SUPPLIED INFORMATION Start Marker

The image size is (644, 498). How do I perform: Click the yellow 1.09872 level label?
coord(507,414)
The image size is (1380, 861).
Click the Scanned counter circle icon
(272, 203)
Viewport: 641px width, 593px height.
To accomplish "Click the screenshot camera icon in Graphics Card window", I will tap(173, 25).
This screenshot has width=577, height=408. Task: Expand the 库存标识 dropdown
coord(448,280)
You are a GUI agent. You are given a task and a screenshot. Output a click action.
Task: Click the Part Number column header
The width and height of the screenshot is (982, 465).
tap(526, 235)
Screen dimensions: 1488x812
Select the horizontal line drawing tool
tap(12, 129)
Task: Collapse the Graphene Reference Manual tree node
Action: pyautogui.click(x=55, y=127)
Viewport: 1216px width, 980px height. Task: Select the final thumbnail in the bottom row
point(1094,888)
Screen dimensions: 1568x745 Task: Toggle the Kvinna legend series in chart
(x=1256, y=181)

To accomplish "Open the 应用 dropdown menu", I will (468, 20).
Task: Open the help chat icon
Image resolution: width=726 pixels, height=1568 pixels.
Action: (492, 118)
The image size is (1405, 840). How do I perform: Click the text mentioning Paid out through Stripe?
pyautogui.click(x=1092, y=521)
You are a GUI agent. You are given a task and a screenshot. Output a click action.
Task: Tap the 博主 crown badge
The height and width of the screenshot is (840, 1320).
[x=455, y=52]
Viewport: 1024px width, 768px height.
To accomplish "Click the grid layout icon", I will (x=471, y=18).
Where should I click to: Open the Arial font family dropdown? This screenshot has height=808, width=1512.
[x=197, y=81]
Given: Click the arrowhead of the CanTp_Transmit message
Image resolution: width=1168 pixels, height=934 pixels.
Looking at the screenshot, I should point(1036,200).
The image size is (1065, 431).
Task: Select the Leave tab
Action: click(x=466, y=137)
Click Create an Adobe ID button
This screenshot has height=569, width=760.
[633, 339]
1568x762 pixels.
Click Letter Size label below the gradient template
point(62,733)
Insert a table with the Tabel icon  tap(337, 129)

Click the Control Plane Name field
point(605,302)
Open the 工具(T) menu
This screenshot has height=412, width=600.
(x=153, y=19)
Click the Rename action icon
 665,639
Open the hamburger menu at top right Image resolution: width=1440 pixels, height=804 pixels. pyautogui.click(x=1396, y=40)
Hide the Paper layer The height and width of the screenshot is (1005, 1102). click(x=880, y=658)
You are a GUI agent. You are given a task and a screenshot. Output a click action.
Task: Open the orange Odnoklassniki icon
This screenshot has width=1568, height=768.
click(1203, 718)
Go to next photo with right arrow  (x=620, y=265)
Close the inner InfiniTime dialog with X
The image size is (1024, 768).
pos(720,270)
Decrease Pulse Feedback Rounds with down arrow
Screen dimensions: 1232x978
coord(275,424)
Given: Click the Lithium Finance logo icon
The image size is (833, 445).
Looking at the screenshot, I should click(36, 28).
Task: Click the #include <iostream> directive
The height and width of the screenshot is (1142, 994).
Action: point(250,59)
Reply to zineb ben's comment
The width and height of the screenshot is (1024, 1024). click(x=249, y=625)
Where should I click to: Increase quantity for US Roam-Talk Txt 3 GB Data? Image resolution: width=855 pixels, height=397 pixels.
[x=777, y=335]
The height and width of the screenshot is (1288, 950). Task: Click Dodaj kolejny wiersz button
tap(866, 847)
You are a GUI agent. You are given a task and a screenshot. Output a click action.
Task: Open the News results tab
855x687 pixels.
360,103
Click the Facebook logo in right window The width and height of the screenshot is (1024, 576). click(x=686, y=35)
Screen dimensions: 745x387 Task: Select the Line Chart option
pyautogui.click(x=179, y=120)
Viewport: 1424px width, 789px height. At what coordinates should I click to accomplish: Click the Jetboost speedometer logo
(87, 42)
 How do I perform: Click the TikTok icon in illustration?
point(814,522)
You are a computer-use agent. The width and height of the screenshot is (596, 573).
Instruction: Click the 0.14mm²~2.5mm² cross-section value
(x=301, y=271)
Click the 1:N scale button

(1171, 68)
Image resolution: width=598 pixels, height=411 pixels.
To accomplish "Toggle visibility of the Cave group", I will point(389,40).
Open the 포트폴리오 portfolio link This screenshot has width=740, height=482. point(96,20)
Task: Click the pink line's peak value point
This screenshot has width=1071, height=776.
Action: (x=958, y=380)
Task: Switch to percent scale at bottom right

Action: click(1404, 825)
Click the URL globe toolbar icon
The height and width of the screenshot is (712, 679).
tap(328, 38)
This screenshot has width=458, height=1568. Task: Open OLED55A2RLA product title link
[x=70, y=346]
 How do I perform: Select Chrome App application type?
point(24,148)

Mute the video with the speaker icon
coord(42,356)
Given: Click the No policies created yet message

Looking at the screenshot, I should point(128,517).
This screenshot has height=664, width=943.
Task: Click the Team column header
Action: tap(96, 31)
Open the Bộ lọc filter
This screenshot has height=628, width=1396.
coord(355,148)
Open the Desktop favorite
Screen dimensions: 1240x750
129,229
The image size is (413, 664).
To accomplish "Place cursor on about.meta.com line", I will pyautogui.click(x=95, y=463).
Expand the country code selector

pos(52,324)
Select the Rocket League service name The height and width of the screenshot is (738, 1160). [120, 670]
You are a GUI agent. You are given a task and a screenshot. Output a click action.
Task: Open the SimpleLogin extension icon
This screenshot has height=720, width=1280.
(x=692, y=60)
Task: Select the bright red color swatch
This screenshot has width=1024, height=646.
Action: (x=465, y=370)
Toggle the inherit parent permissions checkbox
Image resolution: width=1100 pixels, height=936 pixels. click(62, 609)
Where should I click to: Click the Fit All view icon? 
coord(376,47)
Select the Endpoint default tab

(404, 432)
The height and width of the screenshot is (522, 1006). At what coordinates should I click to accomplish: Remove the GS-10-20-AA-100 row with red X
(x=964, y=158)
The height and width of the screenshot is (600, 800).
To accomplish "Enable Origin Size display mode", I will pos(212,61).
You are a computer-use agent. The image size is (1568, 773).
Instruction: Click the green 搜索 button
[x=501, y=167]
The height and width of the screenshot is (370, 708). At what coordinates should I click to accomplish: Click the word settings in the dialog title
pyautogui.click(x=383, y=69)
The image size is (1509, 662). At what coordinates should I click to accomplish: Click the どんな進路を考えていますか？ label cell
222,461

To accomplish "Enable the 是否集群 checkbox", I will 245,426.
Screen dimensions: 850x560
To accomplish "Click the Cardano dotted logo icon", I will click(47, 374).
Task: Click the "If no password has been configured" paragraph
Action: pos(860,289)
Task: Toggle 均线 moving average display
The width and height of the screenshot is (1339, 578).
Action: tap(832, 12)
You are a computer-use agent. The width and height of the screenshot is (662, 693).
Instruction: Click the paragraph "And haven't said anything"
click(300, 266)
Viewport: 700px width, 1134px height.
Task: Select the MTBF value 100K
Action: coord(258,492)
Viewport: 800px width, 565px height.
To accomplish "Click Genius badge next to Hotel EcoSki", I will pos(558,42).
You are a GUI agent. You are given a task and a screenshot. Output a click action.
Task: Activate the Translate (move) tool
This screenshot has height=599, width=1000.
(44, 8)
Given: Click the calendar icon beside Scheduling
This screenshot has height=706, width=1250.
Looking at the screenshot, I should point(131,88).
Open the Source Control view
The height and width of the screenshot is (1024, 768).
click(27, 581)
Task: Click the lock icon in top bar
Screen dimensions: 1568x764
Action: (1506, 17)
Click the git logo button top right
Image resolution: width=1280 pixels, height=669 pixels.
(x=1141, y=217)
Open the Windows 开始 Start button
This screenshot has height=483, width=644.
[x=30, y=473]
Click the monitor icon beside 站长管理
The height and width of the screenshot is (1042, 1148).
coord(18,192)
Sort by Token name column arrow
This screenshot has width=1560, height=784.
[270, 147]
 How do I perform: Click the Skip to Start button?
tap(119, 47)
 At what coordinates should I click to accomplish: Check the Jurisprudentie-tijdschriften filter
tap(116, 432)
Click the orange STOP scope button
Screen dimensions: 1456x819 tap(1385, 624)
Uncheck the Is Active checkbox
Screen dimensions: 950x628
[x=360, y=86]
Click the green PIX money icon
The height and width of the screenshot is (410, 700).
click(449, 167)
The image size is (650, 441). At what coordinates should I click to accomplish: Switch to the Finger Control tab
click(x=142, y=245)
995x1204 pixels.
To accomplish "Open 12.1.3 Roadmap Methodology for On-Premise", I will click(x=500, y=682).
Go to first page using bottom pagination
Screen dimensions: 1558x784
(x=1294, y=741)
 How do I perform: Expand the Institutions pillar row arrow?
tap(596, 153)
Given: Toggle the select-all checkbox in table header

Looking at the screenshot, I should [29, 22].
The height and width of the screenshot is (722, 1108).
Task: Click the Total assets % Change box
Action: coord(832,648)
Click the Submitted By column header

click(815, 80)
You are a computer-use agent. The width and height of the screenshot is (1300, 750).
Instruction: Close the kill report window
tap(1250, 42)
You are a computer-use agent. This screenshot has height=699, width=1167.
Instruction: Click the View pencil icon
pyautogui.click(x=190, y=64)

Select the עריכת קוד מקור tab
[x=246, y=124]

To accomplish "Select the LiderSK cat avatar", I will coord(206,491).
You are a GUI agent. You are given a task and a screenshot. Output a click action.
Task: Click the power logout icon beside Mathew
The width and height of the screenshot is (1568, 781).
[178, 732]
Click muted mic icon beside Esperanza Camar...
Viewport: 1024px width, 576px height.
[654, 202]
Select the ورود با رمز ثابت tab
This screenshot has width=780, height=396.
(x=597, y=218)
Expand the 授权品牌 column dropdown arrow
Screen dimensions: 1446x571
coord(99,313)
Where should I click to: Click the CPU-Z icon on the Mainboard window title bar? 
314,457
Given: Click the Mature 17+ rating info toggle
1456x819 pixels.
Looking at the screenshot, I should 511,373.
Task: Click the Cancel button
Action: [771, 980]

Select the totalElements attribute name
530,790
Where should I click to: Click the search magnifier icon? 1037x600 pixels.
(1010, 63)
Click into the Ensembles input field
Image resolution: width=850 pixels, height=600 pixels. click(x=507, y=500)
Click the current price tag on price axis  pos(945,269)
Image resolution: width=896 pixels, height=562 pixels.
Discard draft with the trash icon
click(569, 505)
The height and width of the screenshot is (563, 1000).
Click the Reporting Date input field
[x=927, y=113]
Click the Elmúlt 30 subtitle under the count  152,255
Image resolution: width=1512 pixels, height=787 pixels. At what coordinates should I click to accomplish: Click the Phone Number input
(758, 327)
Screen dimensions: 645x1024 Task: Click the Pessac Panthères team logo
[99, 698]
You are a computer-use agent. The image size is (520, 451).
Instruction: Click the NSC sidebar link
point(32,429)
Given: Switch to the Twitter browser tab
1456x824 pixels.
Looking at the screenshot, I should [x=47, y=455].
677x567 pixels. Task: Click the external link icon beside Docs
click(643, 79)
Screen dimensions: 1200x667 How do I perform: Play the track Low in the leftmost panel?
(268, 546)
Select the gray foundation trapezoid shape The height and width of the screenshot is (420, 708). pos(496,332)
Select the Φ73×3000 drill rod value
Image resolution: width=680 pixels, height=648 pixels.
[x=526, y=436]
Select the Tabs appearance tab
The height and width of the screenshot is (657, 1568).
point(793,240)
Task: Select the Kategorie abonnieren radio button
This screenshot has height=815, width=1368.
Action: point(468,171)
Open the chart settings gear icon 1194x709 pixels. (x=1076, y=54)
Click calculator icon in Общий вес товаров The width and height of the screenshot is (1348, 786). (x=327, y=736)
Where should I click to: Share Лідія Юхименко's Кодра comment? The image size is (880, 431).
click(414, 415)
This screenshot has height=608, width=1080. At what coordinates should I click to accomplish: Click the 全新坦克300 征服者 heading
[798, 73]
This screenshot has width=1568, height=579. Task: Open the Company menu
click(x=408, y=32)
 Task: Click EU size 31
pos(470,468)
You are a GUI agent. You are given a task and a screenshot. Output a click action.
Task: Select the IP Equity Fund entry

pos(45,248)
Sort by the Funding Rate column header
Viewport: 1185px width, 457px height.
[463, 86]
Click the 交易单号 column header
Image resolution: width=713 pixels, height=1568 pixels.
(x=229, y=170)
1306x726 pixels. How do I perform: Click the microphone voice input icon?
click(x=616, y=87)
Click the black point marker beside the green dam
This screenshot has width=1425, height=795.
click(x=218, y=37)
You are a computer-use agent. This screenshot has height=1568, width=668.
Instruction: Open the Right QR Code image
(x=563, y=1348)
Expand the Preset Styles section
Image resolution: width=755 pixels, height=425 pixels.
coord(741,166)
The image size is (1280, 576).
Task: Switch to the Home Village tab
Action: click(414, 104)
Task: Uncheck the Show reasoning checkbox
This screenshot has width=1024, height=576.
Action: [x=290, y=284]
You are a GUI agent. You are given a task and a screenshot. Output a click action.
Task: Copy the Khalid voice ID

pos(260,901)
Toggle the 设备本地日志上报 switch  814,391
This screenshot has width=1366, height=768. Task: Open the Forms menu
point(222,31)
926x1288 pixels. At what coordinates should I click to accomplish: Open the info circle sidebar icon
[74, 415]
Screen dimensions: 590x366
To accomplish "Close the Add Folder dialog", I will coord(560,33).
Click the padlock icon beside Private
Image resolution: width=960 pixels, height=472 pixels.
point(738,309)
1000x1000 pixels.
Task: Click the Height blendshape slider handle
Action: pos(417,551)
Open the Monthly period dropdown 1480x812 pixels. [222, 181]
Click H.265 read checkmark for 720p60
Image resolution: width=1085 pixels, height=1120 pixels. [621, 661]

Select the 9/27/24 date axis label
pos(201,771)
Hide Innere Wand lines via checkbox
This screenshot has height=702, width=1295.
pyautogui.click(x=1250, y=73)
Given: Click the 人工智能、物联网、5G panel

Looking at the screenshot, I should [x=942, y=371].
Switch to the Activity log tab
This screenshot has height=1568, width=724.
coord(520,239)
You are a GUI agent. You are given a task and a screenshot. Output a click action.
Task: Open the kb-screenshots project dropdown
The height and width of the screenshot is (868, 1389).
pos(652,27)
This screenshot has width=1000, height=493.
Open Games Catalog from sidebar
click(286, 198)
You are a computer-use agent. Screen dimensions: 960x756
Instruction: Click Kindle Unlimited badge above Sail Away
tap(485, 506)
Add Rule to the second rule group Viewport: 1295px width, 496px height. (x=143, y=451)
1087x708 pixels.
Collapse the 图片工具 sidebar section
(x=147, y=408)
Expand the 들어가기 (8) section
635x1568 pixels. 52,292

SUPPLIED INFORMATION End Marker

**REQUIRED WORK**
Filter the listing for the word "Enable" and copy every line that holds it.

**ANSWER SPACE**
To accomplish "Enable Origin Size display mode", I will pos(212,61).
To accomplish "Enable the 是否集群 checkbox", I will 245,426.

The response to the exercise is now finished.